**Problem details**
Please retype the lines below, starting with the line that contains "has width=2374, height=1042." and going on through the line that contains "Action: [812, 36]", both included.

**Data extract**
******************************
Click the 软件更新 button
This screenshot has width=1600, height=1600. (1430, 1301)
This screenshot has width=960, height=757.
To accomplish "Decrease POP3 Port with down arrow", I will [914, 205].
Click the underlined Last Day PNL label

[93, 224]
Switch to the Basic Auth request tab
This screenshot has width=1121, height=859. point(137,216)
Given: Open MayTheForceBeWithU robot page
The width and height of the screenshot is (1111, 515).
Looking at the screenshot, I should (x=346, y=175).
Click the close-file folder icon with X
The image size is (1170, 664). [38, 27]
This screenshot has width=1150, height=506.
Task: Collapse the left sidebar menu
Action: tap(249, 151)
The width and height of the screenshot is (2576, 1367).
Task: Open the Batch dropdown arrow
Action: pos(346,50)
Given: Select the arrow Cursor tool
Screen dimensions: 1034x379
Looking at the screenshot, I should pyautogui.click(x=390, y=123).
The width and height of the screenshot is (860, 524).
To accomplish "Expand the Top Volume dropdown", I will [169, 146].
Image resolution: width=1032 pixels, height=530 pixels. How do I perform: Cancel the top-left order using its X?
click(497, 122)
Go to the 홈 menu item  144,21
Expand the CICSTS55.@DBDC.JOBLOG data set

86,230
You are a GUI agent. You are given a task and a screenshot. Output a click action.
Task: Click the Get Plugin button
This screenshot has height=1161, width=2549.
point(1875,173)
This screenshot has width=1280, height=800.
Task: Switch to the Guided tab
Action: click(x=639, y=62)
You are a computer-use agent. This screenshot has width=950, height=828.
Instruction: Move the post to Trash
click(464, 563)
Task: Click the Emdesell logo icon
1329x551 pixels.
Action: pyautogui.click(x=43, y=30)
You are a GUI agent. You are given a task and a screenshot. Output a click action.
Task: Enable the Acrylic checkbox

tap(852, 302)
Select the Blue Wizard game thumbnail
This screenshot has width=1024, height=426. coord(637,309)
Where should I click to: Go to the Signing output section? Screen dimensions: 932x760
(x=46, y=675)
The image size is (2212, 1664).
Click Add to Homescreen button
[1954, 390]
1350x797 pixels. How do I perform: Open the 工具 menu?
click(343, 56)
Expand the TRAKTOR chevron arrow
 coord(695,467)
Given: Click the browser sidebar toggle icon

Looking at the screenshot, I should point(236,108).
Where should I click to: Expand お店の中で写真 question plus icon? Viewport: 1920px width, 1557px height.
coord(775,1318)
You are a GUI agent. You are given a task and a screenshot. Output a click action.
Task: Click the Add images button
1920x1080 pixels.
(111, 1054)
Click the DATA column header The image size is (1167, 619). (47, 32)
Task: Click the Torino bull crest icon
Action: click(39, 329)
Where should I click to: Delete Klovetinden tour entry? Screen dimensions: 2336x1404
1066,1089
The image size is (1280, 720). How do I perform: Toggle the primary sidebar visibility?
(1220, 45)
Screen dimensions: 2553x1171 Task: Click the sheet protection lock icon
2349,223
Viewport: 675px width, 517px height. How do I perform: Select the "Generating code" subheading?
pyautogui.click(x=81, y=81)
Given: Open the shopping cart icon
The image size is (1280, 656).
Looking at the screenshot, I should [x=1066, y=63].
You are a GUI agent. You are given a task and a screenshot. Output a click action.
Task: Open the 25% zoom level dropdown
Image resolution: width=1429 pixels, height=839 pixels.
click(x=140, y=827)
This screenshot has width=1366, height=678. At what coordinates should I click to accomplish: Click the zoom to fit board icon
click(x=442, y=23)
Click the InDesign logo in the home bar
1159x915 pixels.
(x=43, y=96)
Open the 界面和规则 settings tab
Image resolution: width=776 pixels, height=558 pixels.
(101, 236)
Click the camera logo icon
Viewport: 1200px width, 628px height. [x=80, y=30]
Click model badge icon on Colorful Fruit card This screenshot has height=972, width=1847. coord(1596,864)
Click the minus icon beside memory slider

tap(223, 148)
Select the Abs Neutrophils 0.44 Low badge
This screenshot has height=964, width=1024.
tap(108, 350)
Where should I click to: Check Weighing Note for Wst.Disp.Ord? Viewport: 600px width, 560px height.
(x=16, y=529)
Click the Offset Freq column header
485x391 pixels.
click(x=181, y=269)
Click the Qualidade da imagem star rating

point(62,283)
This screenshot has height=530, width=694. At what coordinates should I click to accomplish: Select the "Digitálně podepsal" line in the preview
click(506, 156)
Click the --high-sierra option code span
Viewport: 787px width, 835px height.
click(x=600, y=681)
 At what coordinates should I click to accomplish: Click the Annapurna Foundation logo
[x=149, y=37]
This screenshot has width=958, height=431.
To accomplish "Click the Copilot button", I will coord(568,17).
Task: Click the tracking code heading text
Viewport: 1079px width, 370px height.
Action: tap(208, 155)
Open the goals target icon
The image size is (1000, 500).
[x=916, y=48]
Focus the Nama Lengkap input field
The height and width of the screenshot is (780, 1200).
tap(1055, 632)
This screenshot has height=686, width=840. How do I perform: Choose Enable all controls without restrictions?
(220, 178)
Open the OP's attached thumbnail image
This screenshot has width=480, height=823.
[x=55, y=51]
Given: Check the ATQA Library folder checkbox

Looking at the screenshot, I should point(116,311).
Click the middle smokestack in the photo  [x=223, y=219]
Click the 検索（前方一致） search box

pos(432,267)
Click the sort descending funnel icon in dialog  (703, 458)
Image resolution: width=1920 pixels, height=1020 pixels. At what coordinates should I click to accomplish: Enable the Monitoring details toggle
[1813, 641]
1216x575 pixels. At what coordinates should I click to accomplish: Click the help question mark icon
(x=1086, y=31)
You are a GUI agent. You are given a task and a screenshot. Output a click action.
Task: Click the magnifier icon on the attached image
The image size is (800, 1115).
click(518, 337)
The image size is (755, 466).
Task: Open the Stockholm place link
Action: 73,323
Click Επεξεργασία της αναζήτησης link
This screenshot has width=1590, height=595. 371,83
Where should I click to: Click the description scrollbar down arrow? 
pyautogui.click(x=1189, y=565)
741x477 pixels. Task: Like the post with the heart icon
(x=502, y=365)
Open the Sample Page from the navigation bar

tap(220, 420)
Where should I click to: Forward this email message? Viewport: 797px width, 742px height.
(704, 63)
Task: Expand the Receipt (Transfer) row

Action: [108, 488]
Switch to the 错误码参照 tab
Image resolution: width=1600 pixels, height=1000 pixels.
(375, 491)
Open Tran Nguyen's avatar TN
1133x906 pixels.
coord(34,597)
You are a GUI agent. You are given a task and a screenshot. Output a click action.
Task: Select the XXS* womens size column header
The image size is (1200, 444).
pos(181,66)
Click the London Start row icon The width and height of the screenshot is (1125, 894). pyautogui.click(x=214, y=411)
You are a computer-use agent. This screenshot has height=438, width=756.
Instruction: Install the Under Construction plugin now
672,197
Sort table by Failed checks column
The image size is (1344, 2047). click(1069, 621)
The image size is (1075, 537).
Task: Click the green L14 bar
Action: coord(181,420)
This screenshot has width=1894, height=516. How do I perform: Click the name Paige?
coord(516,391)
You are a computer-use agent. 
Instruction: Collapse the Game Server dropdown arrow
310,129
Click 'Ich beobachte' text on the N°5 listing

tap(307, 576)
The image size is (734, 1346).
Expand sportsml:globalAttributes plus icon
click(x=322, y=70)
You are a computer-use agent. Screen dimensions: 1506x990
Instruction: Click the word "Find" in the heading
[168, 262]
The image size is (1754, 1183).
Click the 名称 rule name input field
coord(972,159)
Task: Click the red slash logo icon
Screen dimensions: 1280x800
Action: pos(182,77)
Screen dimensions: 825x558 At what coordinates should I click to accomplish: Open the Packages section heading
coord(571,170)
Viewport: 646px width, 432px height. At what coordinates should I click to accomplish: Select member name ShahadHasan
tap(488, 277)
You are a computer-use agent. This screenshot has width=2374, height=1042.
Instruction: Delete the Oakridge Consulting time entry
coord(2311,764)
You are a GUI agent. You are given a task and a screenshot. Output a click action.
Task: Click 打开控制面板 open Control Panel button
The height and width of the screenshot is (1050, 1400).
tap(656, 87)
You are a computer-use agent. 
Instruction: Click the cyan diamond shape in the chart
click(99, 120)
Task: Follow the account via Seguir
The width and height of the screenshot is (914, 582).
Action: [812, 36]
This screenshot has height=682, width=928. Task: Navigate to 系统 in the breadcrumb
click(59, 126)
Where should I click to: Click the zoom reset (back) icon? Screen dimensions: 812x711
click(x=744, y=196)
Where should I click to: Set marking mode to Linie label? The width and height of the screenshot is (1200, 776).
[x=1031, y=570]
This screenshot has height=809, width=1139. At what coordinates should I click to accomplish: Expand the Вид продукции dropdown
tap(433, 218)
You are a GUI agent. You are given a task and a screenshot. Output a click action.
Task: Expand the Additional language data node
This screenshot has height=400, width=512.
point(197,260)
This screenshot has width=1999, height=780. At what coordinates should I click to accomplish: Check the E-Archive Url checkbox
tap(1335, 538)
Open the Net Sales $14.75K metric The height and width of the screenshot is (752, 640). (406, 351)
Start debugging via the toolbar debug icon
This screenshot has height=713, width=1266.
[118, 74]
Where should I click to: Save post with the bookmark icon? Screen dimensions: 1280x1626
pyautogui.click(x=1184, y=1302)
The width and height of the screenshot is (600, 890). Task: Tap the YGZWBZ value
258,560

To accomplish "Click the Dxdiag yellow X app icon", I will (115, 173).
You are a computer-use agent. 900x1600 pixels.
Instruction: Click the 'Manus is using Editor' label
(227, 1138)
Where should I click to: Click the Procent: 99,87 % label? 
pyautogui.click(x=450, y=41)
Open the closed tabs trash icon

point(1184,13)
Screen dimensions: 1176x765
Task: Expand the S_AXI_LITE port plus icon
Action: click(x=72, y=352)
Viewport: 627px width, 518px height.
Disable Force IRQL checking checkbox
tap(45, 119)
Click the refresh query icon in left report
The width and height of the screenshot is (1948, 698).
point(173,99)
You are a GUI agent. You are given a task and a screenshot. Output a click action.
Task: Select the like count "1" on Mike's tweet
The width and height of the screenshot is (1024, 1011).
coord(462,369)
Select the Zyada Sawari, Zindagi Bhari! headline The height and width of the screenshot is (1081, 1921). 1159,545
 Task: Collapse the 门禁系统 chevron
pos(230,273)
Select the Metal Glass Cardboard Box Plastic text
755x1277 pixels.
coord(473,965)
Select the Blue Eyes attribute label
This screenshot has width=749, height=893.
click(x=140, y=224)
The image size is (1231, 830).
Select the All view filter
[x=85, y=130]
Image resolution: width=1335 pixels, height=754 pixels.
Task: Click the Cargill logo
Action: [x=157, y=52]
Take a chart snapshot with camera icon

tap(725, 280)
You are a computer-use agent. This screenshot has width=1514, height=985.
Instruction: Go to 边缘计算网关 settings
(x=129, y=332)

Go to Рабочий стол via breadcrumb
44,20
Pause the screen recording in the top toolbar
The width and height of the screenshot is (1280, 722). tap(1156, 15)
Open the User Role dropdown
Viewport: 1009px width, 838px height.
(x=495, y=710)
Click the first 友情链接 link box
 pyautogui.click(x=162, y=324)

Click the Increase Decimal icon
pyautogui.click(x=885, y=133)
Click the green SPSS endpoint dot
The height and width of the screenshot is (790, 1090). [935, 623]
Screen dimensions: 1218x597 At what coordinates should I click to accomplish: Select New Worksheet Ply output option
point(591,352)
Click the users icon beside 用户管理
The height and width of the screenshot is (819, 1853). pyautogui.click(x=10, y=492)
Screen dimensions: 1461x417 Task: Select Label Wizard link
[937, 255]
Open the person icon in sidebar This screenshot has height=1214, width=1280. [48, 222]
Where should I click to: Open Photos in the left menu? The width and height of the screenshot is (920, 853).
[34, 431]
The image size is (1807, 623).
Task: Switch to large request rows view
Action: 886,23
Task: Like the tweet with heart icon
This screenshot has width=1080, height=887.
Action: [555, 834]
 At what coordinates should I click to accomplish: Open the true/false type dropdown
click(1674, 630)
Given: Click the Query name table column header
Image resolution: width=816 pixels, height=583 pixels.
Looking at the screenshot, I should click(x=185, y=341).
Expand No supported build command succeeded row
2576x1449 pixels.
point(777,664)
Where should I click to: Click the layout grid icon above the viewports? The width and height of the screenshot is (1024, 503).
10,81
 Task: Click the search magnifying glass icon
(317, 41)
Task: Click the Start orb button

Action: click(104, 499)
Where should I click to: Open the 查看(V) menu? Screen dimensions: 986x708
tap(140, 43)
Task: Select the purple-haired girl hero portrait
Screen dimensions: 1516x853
******************************
**Response for this exercise**
You are a computer-use agent. This screenshot has width=2374, height=1042.
Instruction: Delete the Oakridge Consulting time entry
coord(2311,764)
You are a GUI agent. You are given a task and a screenshot. Output a click action.
Task: Click 打开控制面板 open Control Panel button
The height and width of the screenshot is (1050, 1400).
tap(656, 87)
You are a computer-use agent. 
Instruction: Click the cyan diamond shape in the chart
click(99, 120)
Task: Follow the account via Seguir
The width and height of the screenshot is (914, 582).
Action: [812, 36]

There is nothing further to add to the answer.